The presented study emphasizes the role of Bcl I polymorphism of h-GR/NR3C1 gene promoter in the etiopathogenesis of bronchial asthma. It should be emphasized that the analysis of SNPs confirmed the correlation between the DNA promoter sequences of the investigated gene and the frequency of bronchial asthma. Undoubtedly, too small sized of the studied groups are still a shortcoming of our project. Nevertheless, the observed variations indicate allele G as a factor promoting the development of bronchial asthma. Mutation G/C within the gene promoter is protective in character and correlates with reduced frequency of the disease. The study needs to be confirmed in large populations of asthmatic patients, especially those with treatment-resistant asthma. It is noteworthy that the significantly increasing prevalence of steroid resistance (35–50%) among patients with severe asthma requires not only correlation of SNP frequencies within the regulatory domains of h-GR/NR3C1 gene promoter, but also assessment of gene couplings crucial for the development of asthma and resistance to treatment.

The latest reports pay attention to the role of gene polymorphisms, genetic variations in receptor expressed and extra receptor transcriptional factors in the etiopathogenesis of asthma and steroid resistance phenomenon. Supposedly, disturbances at the level of AP-1 affinity to GR are one of the molecular pathways of cellular resistance to the effect of GCS. Transcriptional factors, and among them AP-1 (activator protein-1) and nuclear factor kappa B (NF-kB) in particular, are the modulators of activity of numerous genes responsible for the development of inflammation, which, binding to GR block GCS-GR binding with DNA sequences of specific response elements (GRE) [3438].

Conclusions

To date, it has been impossible to define precisely the role of single loci, regions of the particular genes, and individual SNPs of the h-GR/NR3C1 gene in the etiopathogenesis of bronchial asthma and response of the patients to GCS therapy. In view of the applicable paradigms of modern genetics, the key role is attributed to determination of the gene structure and its allelic variants, as well as to assessment of the correlation between the level of expression and biological properties of proteins.

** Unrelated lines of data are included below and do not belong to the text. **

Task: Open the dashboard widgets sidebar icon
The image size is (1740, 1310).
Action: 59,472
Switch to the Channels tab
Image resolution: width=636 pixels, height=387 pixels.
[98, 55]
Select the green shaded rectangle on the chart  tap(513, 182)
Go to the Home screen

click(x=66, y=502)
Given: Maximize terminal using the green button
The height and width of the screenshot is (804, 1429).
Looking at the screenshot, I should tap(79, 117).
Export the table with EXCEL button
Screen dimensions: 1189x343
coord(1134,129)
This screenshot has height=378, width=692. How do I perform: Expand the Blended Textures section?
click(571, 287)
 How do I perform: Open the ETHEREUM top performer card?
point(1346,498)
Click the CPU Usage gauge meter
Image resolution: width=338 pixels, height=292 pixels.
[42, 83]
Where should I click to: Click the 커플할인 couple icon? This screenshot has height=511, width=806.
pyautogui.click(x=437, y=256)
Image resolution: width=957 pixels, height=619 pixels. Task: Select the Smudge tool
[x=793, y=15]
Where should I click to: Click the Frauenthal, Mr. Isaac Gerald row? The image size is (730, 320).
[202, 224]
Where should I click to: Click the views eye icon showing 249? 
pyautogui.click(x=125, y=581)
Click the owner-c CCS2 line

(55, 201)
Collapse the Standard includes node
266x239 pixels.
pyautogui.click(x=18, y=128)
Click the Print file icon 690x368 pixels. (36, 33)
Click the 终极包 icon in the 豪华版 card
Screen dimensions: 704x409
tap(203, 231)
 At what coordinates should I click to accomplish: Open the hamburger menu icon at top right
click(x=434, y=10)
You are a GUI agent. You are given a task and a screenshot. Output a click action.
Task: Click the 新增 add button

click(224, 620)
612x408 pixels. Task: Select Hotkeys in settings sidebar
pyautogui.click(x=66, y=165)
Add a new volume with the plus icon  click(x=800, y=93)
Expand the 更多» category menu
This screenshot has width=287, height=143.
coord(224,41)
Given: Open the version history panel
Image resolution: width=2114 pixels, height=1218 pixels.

Marker RFLP of the h-GR/NR3C1 gene is an important factor in the development of asthma. In the Authors’ opinion, allele G of Bcl I polymorphism of h-GR/NR3C1 gene promoter demonstrates a marked correlation with the development of bronchial asthma. Its evaluation requires intensive research on hereditary factors linking the particular SNPs with the development of bronchial asthma.

It should be emphasized that no studies concerning the frequency of h-GR/NR3C1 glucocorticoid receptor gene polymorphisms in bronchial asthma patients, including those with severe, treatment-resistant asthma, have been conducted in Poland to date.

The Authors believe that genotyping utilizing the PCR–RFLP techniques will allow in the future to create a bronchial asthma patient profile—phenotype of the Polish patients. The presented study is a preliminary stage for more profound analysis of correlations between the prevalence of the particular allelic variants of the h-GR/NR3C1 gene and the development of bronchial asthma, including severe, treatment-resistant forms of the disease.